I ran my first couple of training sets today. I must confess, the results are not pretty. Let’s start with the summary:
Summary
The training set for the text categorization example given by Joachims contains 2000 weighted example vectors. The precision of the resultant model, as estimated by svm_learn, is 93.07%.
My first training set used a search for “cars” for positive examples and a search for “film -cars” for negative examples. It contains 63 binary example vectors. The estimated precision is 12.90%.
My second training set used a search for “basketball” for positive examples and a search for “racing -basketball” for negative examples. It contains 61 binary example vectors. The estimated precision is 9.09%. Furthermore, I turned the sentence “Michael Jordan is out to shoot some hoops on the court this week.” into a test vector. It was categorized incorrectly.
Analysis
There aren’t the sort of statistics I was hoping to see. There are a number of reasons why I might be getting these subpar results.
- Quantity
Sixty-some example vectors simply aren’t going to stand up to the example set of 2000. Of course, the internet is a big place, so there’s no reason (other than Google’s API limitations) that I shouldn’t be generating my own large training sets. - Quality (Part A)
The example set uses weighted vectors while my sets use only binary vectors. In short, I’m not including information about word frequency, only about word appearance. - Quality (Part B)
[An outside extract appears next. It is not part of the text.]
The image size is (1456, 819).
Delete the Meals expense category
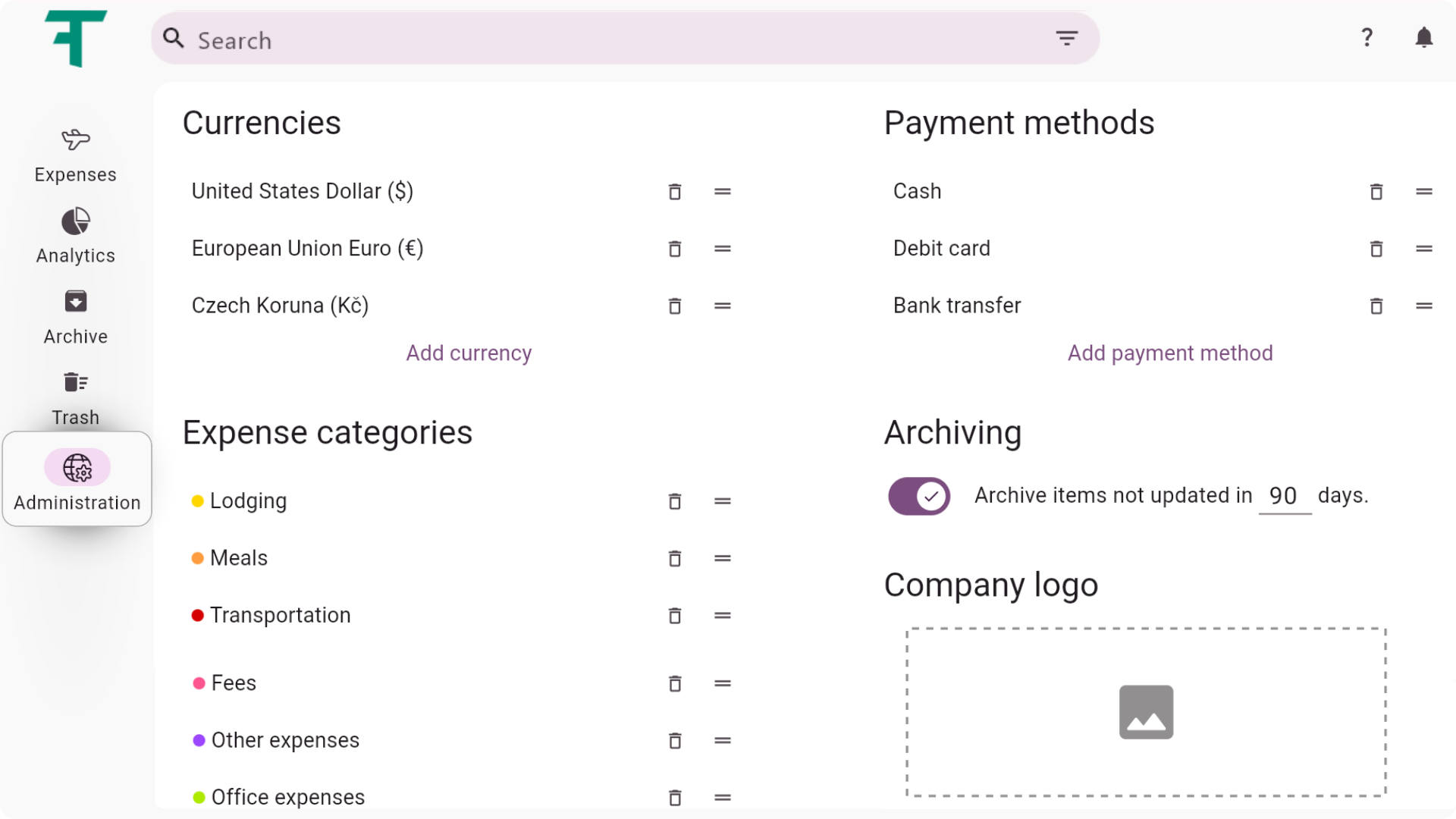[674, 558]
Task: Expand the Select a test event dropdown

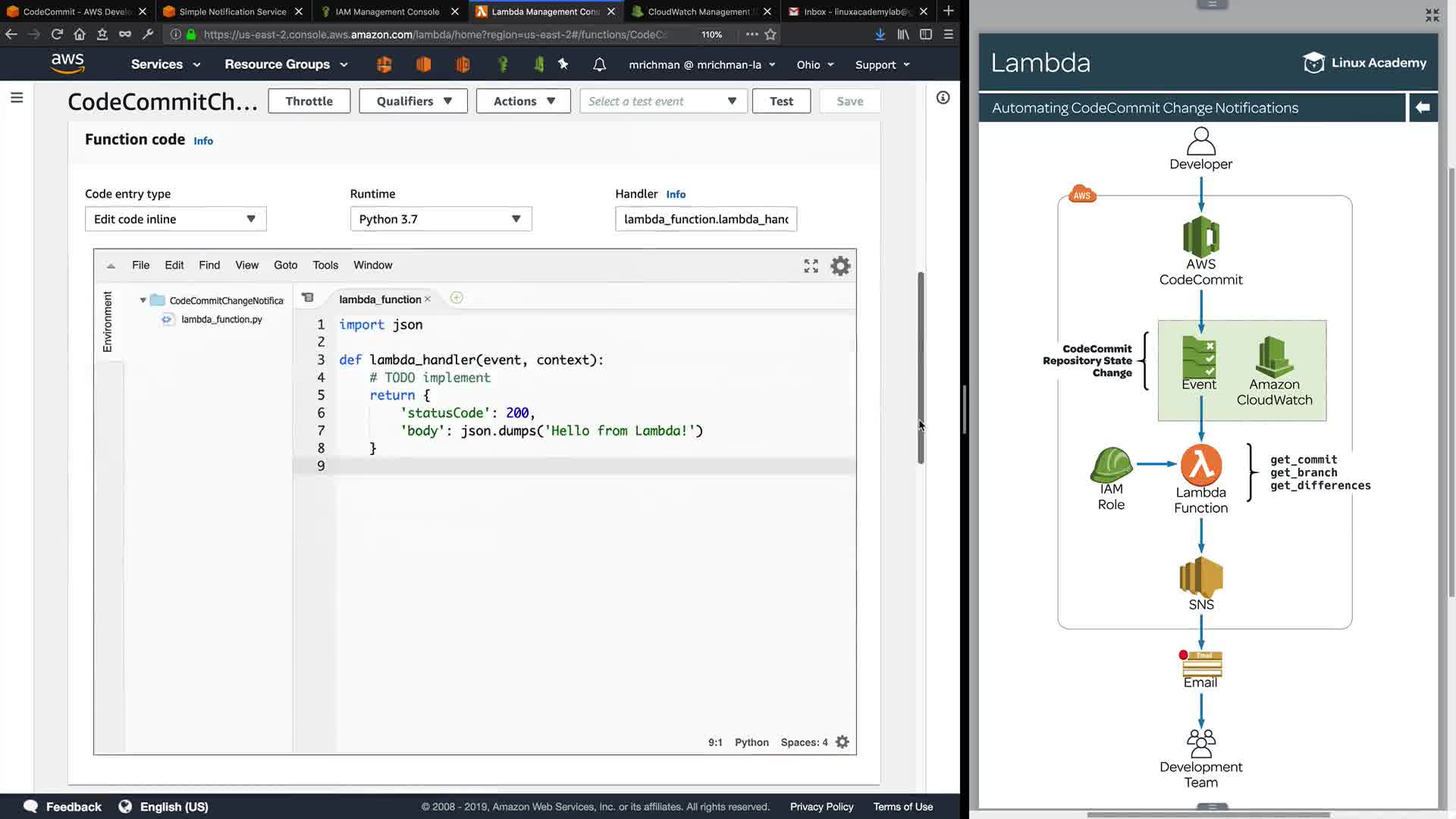Action: coord(663,102)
I don’t know how counterexamples were selected for the example set, but I’ll admit that my current strategy for finding negative examples is flawed. The selection of a counterexample search term was arbitrary, and using a single search term probably produces an undesirably uniform counterexample set. - Quality (Part C)
The example set was generated by a system trained to ignore trivial words and to reduce complex words to word-parts for consistency. My system currently has no such bells and whistles. I had hoped that the equal presence of elements like markup in positive and negative examples would lead the vector machine to ignore those elements, but the results say otherwise.
What remains to be seen is whether these factors can account for an 80% difference in accuracy. Next steps:
- Quantity
Time to switch to Yahoo’s API and start pulling down large result sets. - Quality (Part A)
I can try switching to using word frequency within a document, but I’ll need to modify my shared dictionary class to use the same weight calculation that the example set does. - Quality (Part B)
I’ll either generate counterexamples using a set of searches over other category keywords, or just an OR search. One counter-keyword is not enough. - Quality (Part C)
I’ll start a word filter list to ignore low-content words like “the.” - Persistence
Everything is runtime right now. I need to rebuild some things and include a mechanism for saving and reloading a common dictionary at the very least. I also need to be able to consult the dictionary to get a feel for which words it’s picking up.